Decision to amputate
The extent of the “zone of injury” is dependent upon the mechanism of injury (i.e., blast, gunshot, and crush injuries), as well as the co-morbidities and physiologic status of the casualty. Factors such as severe blood loss with massive resuscitation, burns, compartment syndrome, tourniquet use, and contamination load often extend the actual amount of tissue damage beyond that which is apparent on initial visual inspection.
Amputation terminology includes traumatic amputations, which are immediate extremity amputations caused by the wounding mechanism itself. Primary amputations are those performed by a surgical team after evaluation of the mangled extremity, with the decision not to pursue limb salvage for whatever reason. Secondary amputations can occur early (within 90 days) or late (after 90 days), with the latter referring to those amputations occurring after an initial attempt at limb salvage has been undertaken. Most commonly, primary and early secondary amputations are performed for vascular injuries not amenable to repair or resulting in prolonged limb ischaemia, nerve injuries not compatible with a functional extremity, or extensive nonviable tissue with potential for uncontrolled sepsis. Late secondary amputations are generally performed due to patient preference or major complications (e.g., flap failure, recurrent osteomyelitis, persistent poor function or pain) of attempted limb salvage. Current consensus regarding extremity amputation following battle injury is to preserve limb length and vascularity, facilitate adequate wound drainage, and achieve eventual coverage and closure of the amputation wound.

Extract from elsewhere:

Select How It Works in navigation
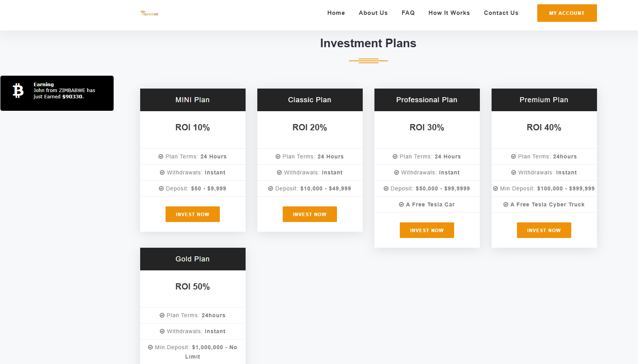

Although a number of scoring systems to predict the need for amputation exist, none is widely accepted or validated in the combat trauma population. Intact or the potential to restore perfusion (by vascular repair or shunt) may be the first determinant. If perfusion can be restored, any decision regarding amputation for nerve or bone loss can potentially be deferred until later, with the structurally unstable limb stabilized for transport by splinting or external fixation. Given the time sometimes required to restore perfusion, amputation may be necessary as a damage control procedure in a massively injured patient.